AGI - È il turismo il settore che più degli altri paga gli effetti della crisi del Coronavirus. Dall'occupazione alla fiducia tutti gli indicatori evidenziano che si sta procedendo a grandi passi verso una crisi strutturale. Il differente livello di estensione delle chiusure e le conseguenze prodotte dal lockdown sull'economia italiana hanno determinato diversità rilevanti tra i settori economici, esponendo in particolar modo turismo e attività ricettive, ad una crisi senza precedenti. E' la fotografia che emerge dal Focus diffuso dalla Fondazione studi dei consulenti del lavoro e dal calcolo di Swg redatto per conto di Confturismo-Confcommercio.
Gli effetti sull'occupazione
Secondo quanto rilevano i consulenti del lavoro, tra giugno 2019 e 2020, il mercato del lavoro italiano ha subito un crollo di 841 mila occupati (-3,6%) e il settore turistico, alberghi e ristoranti, in particolare, nel secondo trimestre, ha registrato un calo occupazionale di 246 mila unità (-16,1%), di cui 158 mila nei servizi di ristorazione (-13%) e 88 mila nel settore degli alloggi: quest'ultimo ha visto crollare la base occupazionale del 28,3%.
Poco credibile il recupero posti di lavoro
Per quanto durante la stagione estiva il settore possa aver registrato un lieve recupero, la gravità degli effetti prodotti dalla pandemia, in particolare nel comparto ricettivo, rende poco credibile un recupero occupazionale nel breve-medio periodo. L'elevata stagionalità dell'occupazione in questo ambito ha inoltre determinato la cessazione di molti contratti a termine e il sostanziale abbattimento delle assunzioni. Complessivamente la crisi del settore ha contributo a determinare il 29,3% delle perdite occupazionali tra giugno 2019 e 2020.

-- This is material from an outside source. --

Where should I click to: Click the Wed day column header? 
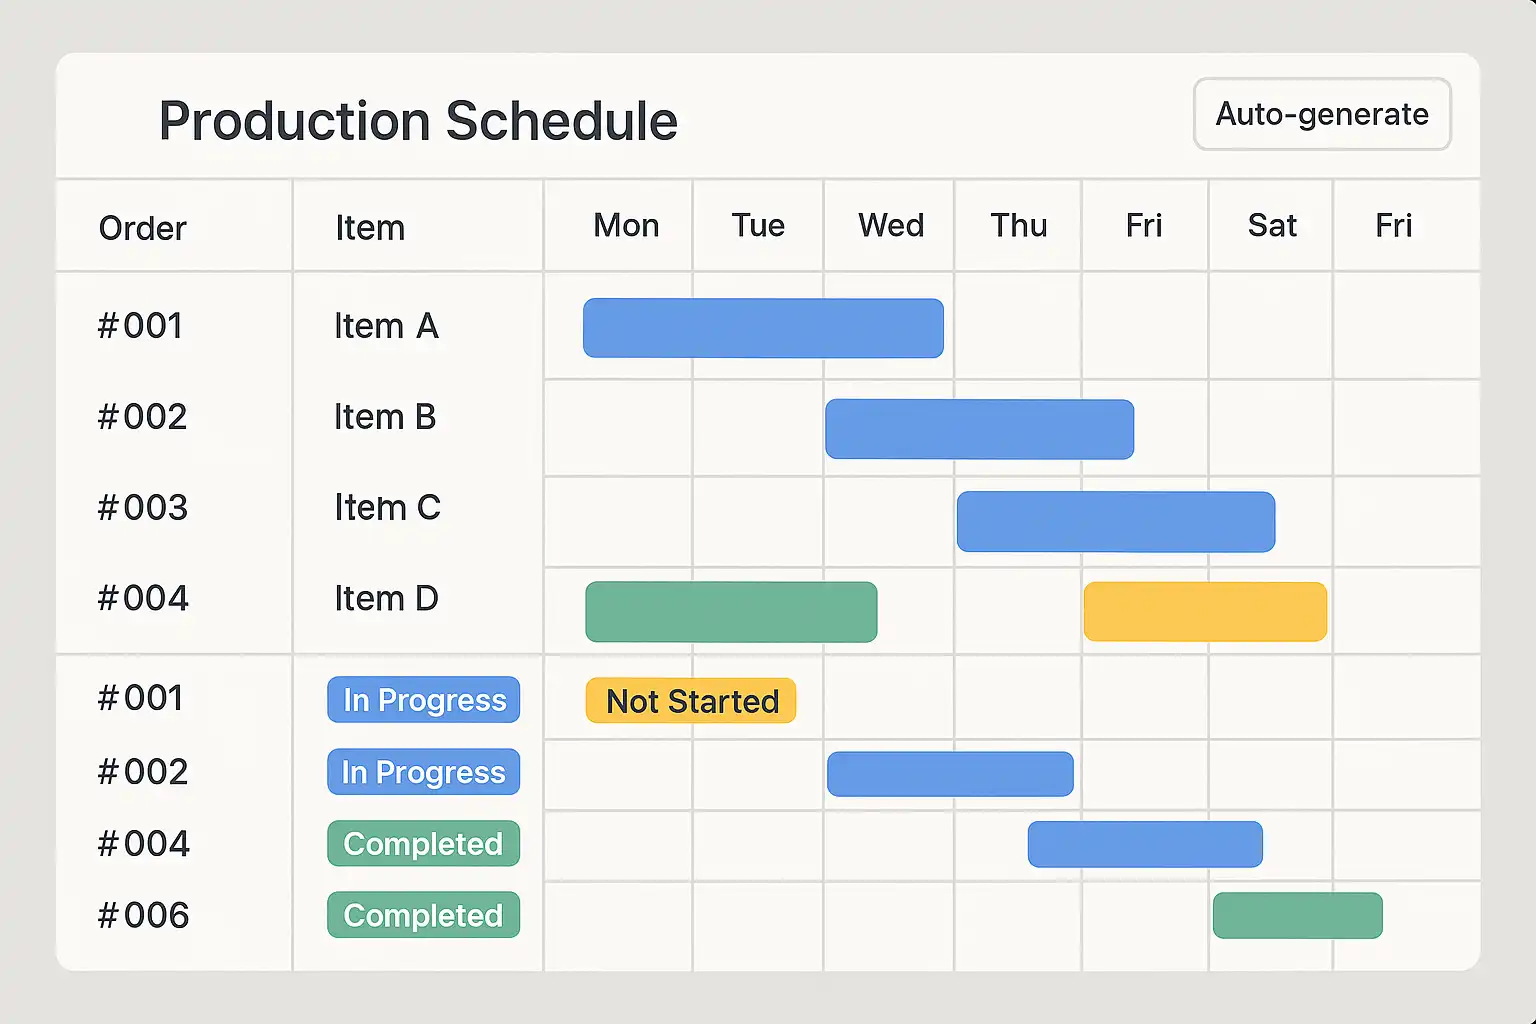point(890,226)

Passato lo schock Covid, resta la recessione
Settimo risultato consecutivo pesantemente al di sotto dei valori pre-Covid dell'indice di fiducia del viaggiatore italiano. Secondo il calcolo di Swg per conto di Confturismo-Confcommercio a settembre, il valore si attesta a 57 punti (su scala da 0 a 100), 12 in meno rispetto a settembre 2019. Ma non è questo l'unico segnale di allarme. L'indice ha fatto registrare, tra febbraio e maggio di quest'anno, valori ben più al di sotto delle medie di stagione; tuttavia da luglio l'andamento dell'indice torna ad avere le stesse oscillazioni dell'anno precedente ma sempre, sistematicamente, con 10-12 punti in meno. In pratica, la domanda sembra avere sì superato lo shock del Covid-19, ma assestandosi su valori notevolmente più bassi rispetto al passato.